The $93 million settlement payment to the GPMI estate is conditioned, among other things, on approval by the Bankruptcy Court and may be subject to objections by creditors or other parties in interest. A hearing to consider the settlement and any objections thereto has been scheduled for July 29, 2013. The Bankruptcy Court’s decision as to the settlement is anticipated to be rendered soon after the hearing. If the Bankruptcy Court approves the settlement, the Company would realize initial cash proceeds from the settlement aggregating approximately $32 million, based on the return under the Litigation Funding Agreement and payment of its remaining priority administrative claim, plus additional distributions the Company may receive from the GPMI estate for its pro-rata share of the remainder of the settlement amount available to satisfy unsecured claims.
About Getty Realty Corp:
Getty
Realty Corp. is the leading publicly-traded real estate investment trust
in the United States specializing in ownership, leasing and financing of
convenience store/gas station properties. The Company owns and leases
approximately 1,040 properties nationwide.

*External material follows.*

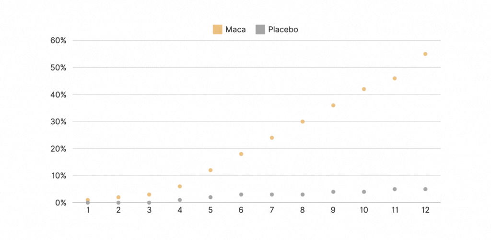This screenshot has height=240, width=491.
Task: Select the Placebo point at week 9
Action: tap(333, 192)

CERTAIN STATEMENTS IN THIS NEWS RELEASE MAY CONSTITUTE “FORWARD LOOKING STATEMENTS” WITHIN THE MEANING OF THE PRIVATE SECURITIES LITIGATION REFORM ACT OF 1995. WHEN THE WORDS “BELIEVES,” “EXPECTS,” “PLANS,” “PROJECTS,” “ESTIMATES” AND SIMILAR EXPRESSIONS ARE USED, THEY IDENTIFY FORWARD-LOOKING STATEMENTS. THESE FORWARD-LOOKING STATEMENTS ARE BASED ON MANAGEMENT’S CURRENT BELIEFS AND ASSUMPTIONS AND INFORMATION CURRENTLY AVAILABLE TO MANAGEMENT AND INVOLVE KNOWN AND UNKNOWN RISKS, UNCERTAINTIES AND OTHER FACTORS WHICH MAY CAUSE THE ACTUAL RESULTS, PERFORMANCE OR ACHIEVEMENTS OF THE COMPANY TO BE MATERIALLY DIFFERENT FROM ANY FUTURE RESULTS, PERFORMANCE OR ACHIEVEMENTS EXPRESSED OR IMPLIED BY THESE FORWARD-LOOKING STATEMENTS. EXAMPLES OF FORWARD-LOOKING STATEMENTS INCLUDE THE COMPANY’S EXPECTATION THAT IT WILL REALIZE CASH PROCEEDS FROM THE SETTLEMENT BASED ON THE LITIGATION FUNDING AGREEMENT AND RECEIVE UNCOLLECTED AMOUNTS RELATED TO ITS PRIORITY ADMINISTRATIVE CLAIM AND OTHER UNSECURED CLAIMS.
INFORMATION CONCERNING FACTORS THAT COULD CAUSE THE COMPANY’S ACTUAL RESULTS TO DIFFER MATERIALLY FROM THESE FORWARD-LOOKING STATEMENTS CAN BE FOUND IN THE COMPANY’S PERIODIC REPORTS FILED WITH THE SECURITIES AND EXCHANGE COMMISSION. THE COMPANY UNDERTAKES NO OBLIGATION TO PUBLICLY RELEASE REVISIONS TO THESE FORWARD-LOOKING STATEMENTS TO REFLECT FUTURE EVENTS OR CIRCUMSTANCES OR REFLECT THE OCCURRENCE OF UNANTICIPATED EVENTS.